All About Deaf Moths and Acoustic Camouflage
There are two species of deaf moths that have "noise-canceling" scales, which absorb up to 85% of sound waves.
According to scientists, there are species of both hearing and deaf moths. In these invertebrates, hearing is a trait that allows them to avoid their main predator: bats.
Therefore, how deaf moths evade predation has been the subject of research. Would you like to know more about this fascinating phenomenon? Keep reading!
How does echolocation work and how to avoid it?
First, it’s important to note that bats detect their prey by emitting pulses of sound waves and receiving the echo of this signal off of solid objects. If the material that “bounces the waves” moves, as is the case with moths in flight, the resulting signals will move in frequency.
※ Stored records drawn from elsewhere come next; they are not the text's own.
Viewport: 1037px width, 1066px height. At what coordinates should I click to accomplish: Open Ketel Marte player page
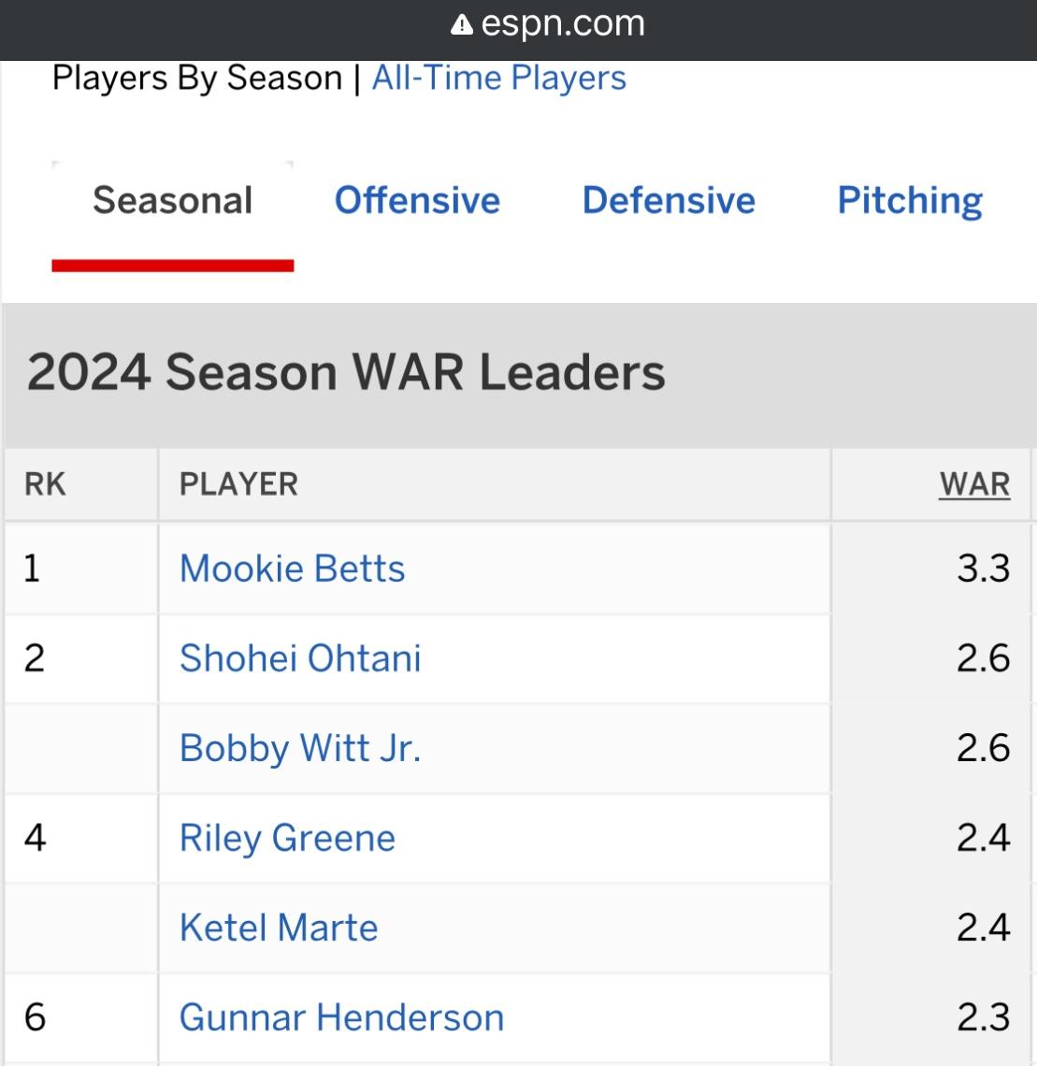(x=279, y=928)
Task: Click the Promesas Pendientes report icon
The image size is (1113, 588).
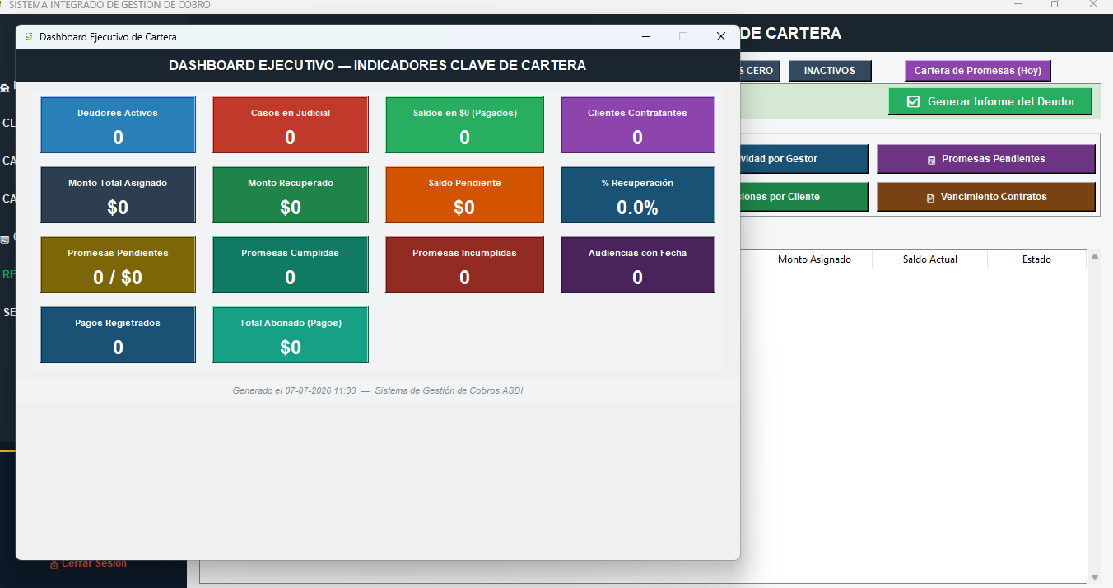Action: tap(931, 160)

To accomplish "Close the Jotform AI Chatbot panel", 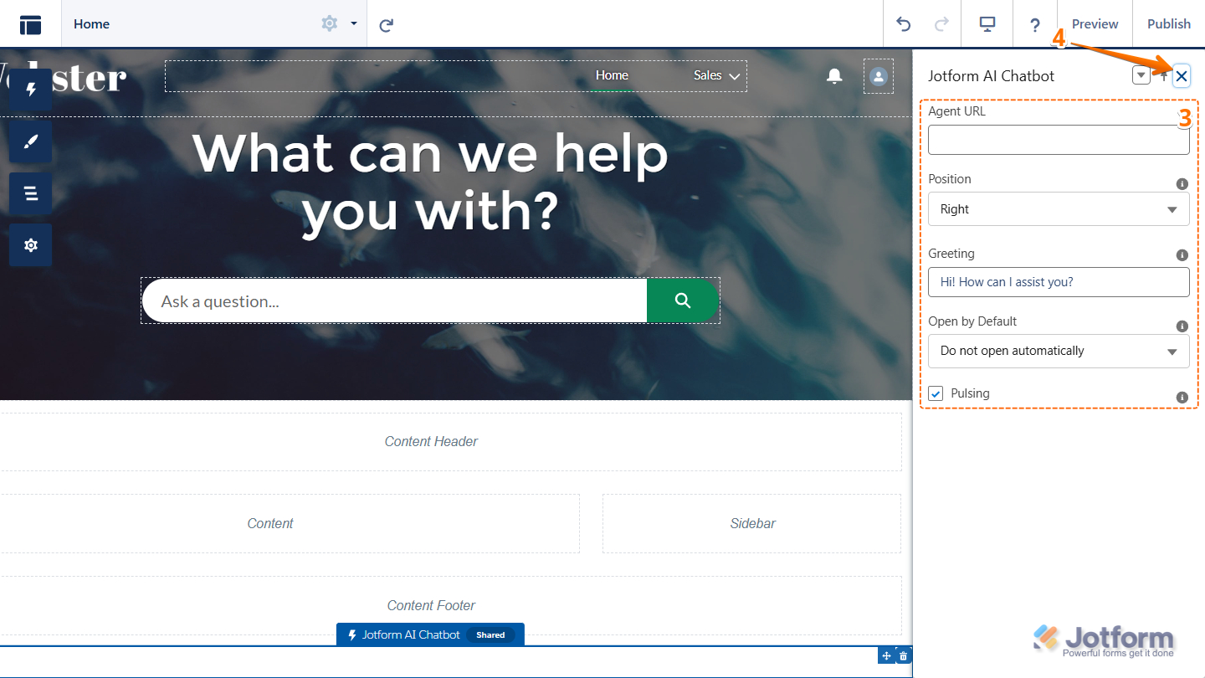I will (x=1181, y=76).

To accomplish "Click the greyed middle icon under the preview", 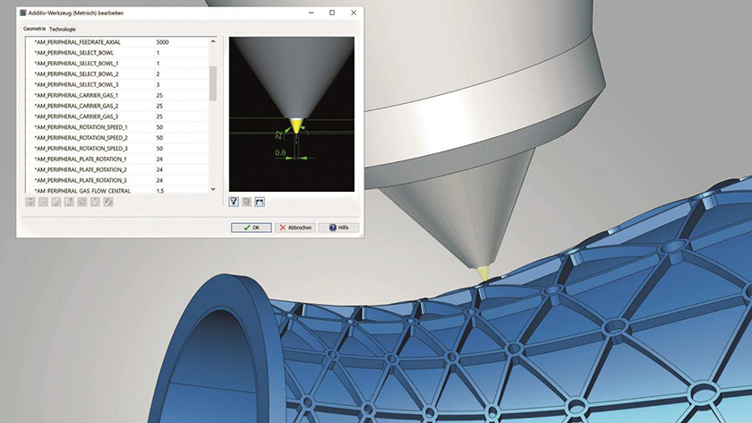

Thus, the changes in these waves allow the bat to detect the speed of its prey. This is also useful in the human world, as we use radio waves because they can travel long distances in the air, even in the presence of fog or precipitation.
It’s important to emphasize that humans can’t hear the ultrasounds emitted by echolocation bats. However, some insects, such as moths, beetles, and crickets, are capable. When an insect hears its predator, it can evade it, for example, by flying in a zigzag or spiral. By doing so, they can avoid becoming prey to bats.
In short, while many nocturnal insects – including moth species – evolved to hear the ultrasonic calls of bats, others, like deaf moths, didn’t. How then do they survive the predators that stalk them?
Deaf moths have another strategy
Expert entomologists have identified the escape strategy of two species of deaf moths, Antherina suraka and Callosamia promethean. The researchers determined that these deaf moths use noise-canceling scales on their bodies to avoid detection by predators.
They also found that these hair-like growths can absorb up to 85% of the sound waves emitted by the bats. In this way, these structures act as a kind of biological stealth coating.
The acoustic camouflage coat
Just as visual camouflage makes things difficult to see, acoustic camouflage makes the moth difficult to detect with sonar. Although moths and butterflies have similar wings, most butterflies are active during the day and don’t face the threat of bat predation.
On the other hand, moths that have nocturnal habits have scales on their bodies and around their wing joints, which are thicker and denser than those of butterflies.
The scales of moths resemble a fur coat and absorb sound. In this sense, the scales that make up this biological garment are structured at a microscopic level, so they vibrate at the right frequencies to absorb the ultrasound waves emitted by bats.
Man could imitate deaf moths
Several researchers on deaf moths showed that the scales on the bodies of deaf species were structurally similar to the fibers used in the commercially available soundproofing technology. Thus, several studies could contribute to the development of biomimetic materials from these scales.
This could contribute to the design of better absorbing and thinner noise control devices. For this reason, it’s possible that, in the future, scientists could be inspired by these moths to develop wideband and multidirectional ultrasound absorbers.